Avec son coffret de dix disques aux allures de rétrospective (retrouvez nos 24 chroniques – oui, 24 – sur le sujet ici), Sylvie Carbonel démontre à qui en eût douté que, à côté des pianistes spécialisés dans l’interprétation d’un compositeur ou d’une époque, il en est d’autres qui revendiquent de pouvoir et savoir tout jouer,

  • de Scarlatti à Schönberg,
  • de Bach à Messiaen,
  • de Beethoven à Louvier,

et ce,

  • en solo,
  • en formation chambriste ou
  • avec orchestre.

À l’occasion de cette sortie événement, elle nous a accordé un entretien lumineux et intime pour dévoiler quelques parts de son mystère – donc, aussi, le nourrir.

 

1. Apprendre à jouer
2. Créer sa sonorité


Épisode troisième
Se lancer

 

Sylvie Carbonel, vous avez eu suivi très peu de cours avant d’entrer au Conservatoire. Puis vous avez étudié avec Pierre Sancan, vous avez été diplômée à la Julliard School puis vous avez travaillé avec György Sebők. Or, vous allez accrocher un autre monstre sacré du piano à votre tableau de chasse pédagogique : Radu Lupu en personne.
J’ai eu l’immense chance de le rencontrer à mon arrivée à New York. Il venait faire ses débuts à Carnegie Hall. Entouré de ses imprésarios, il me sortait, il m’emmenait partout dans les soirées cossues. Grâce à lui, je me suis fabriqué un beau carnet d’adresses. J’ai rencontré des gens passionnants comme Kyung-wha Chung, la sœur de Myung-whun, une violoniste fascinante.

☆ ☆ ☆ ☆ ☆ ☆ ☆

> OBJECTIFS:
(1) Dans l'entretien avec Sylvie Carbonel, dans quelle salle Radu Lupu venait-il faire ses débuts ?
(2) Transformez en liste à puces le paragraphe de l'entretien avec Sylvie Carbonel qui commence par « J'ai eu l'immense chance », en gardant l'essentiel.
(3) Reprenez l'entretien avec Sylvie Carbonel à la suite de sa dernière phrase et poursuivez-le.

☆ ☆ ☆ ☆ ☆ ☆ ☆

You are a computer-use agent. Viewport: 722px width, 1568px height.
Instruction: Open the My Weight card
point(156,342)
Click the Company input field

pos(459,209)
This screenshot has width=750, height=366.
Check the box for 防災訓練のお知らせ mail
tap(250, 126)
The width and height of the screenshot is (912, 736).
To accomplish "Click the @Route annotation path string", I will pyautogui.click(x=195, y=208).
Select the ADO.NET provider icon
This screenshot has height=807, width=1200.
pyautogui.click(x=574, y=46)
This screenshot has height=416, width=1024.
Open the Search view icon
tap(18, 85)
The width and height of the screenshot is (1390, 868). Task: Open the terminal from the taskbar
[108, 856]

☆ ☆ ☆ ☆ ☆ ☆ ☆

> RÉSULTATS FINAUX:
(1) À Carnegie Hall.

(2)
- Rencontre avec Radu Lupu dès son arrivée à New York, au moment où il venait faire ses débuts à Carnegie Hall.
- Entouré de ses imprésarios, il l'emmenait partout dans les soirées cossues.
- Grâce à lui, elle s'est constitué un beau carnet d'adresses.
- Rencontre de gens passionnants, dont Kyung-wha Chung, violoniste fascinante et sœur de Myung-whun.

(3)
Et vous avez été une amie très proche de Radu Lupu.
Oui, une amie et une disciple : il lui arrivait de me faire travailler parfois dix heures d’affilée.

 

« J’ai auditionné pendant une heure dans Carnegie Hall désert »

 

Qu’aviez-vous encore à apprendre ?
La tendresse… La douceur… Grâce à Radu, j’ai découvert comment effleurer une basse plutôt que de l’enfoncer. Avoir pu autant travailler avec lui reste un des plus grands privilèges de ma carrière en particulier et de ma vie en général.

Permettez une question de cossard : comment peut-on travailler le piano pendant dix heures ?
Ce n’était pas toujours prévu, mais Radu aimait faire travailler. Quand je lui jouais une sonate de Beethoven, il me disait : « No, Sylvie! » Alors, on recommençait jusqu’à ce qu’il me libère d’un : « Ha, it’s coming! » Après, on pouvait passer à Schubert ou à Mozart…

… pendant dix heures ?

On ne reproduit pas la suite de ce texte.